_What to work on_: Reproduce the items below word for word, starting at the line that contains "Select the connector" and continuing through the last item, both ends included. Leave the pictures out of your answer.

[Items on target coordinates]

····················

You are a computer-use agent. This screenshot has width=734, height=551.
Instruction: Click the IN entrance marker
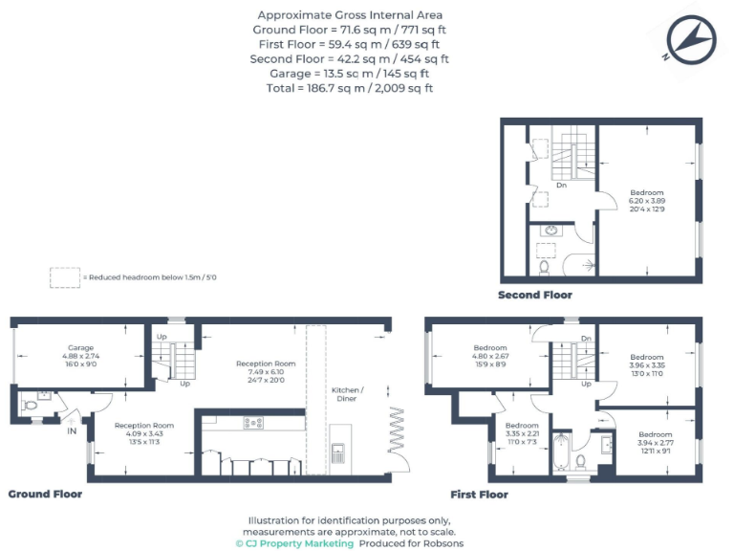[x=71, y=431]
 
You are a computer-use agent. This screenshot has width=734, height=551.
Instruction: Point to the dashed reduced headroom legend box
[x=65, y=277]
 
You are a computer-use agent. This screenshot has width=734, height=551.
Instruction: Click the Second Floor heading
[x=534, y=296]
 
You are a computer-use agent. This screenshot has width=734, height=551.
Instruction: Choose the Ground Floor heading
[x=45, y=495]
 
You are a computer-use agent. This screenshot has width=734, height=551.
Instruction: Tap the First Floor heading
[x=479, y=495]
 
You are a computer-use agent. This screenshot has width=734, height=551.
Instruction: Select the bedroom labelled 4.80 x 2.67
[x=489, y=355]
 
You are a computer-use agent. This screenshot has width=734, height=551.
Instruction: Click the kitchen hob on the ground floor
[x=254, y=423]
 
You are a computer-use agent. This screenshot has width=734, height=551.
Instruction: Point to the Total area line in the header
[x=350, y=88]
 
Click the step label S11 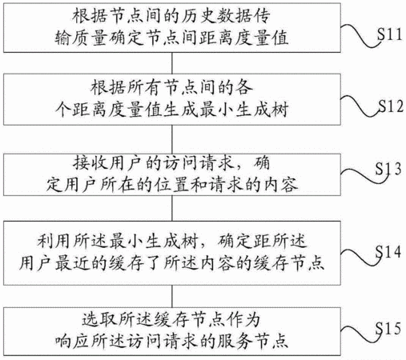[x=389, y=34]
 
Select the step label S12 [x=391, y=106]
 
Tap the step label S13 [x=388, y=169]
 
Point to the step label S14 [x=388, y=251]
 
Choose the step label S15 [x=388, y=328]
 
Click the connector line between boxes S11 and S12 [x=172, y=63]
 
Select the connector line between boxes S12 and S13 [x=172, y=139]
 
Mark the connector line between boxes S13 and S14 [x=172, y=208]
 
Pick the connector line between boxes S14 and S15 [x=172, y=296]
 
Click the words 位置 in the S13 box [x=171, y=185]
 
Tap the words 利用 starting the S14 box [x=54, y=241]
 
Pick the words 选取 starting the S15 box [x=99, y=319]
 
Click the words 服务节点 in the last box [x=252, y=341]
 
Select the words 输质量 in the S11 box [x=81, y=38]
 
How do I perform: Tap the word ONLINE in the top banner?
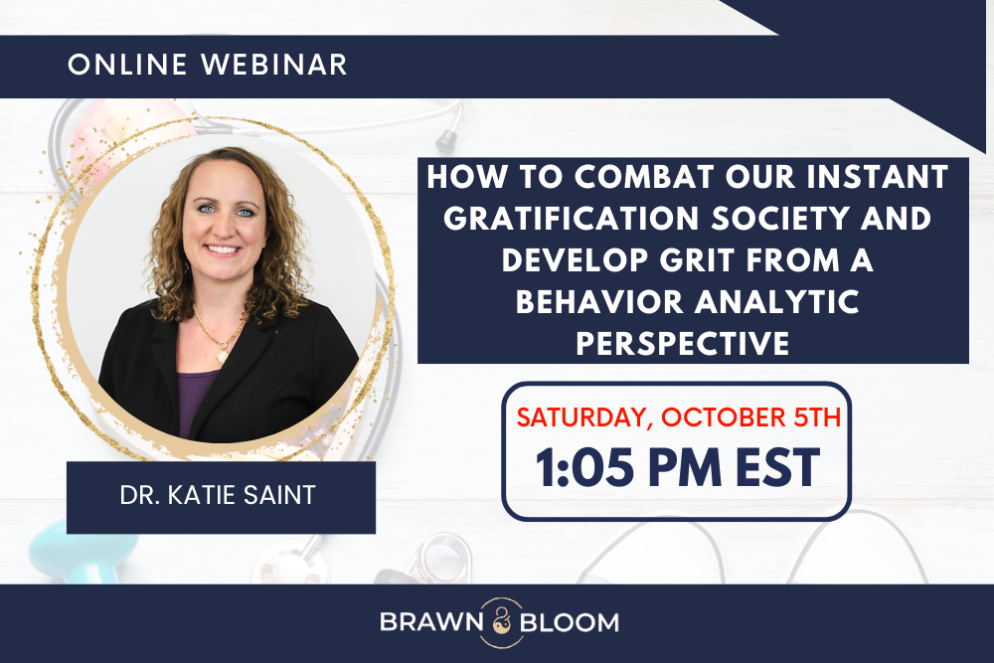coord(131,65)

····················

_Finished exercise_:
Select the connector line between boxes S12 and S13 [x=172, y=139]
 
Mark the connector line between boxes S13 and S14 [x=172, y=208]
 
Pick the connector line between boxes S14 and S15 [x=172, y=296]
 
Click the words 位置 in the S13 box [x=171, y=185]
 
Tap the words 利用 starting the S14 box [x=54, y=241]
 
Pick the words 选取 starting the S15 box [x=99, y=319]
 
Click the words 服务节点 in the last box [x=252, y=341]
 
Select the words 输质量 in the S11 box [x=81, y=38]
 
How do I perform: Tap the word ONLINE in the top banner?
coord(131,65)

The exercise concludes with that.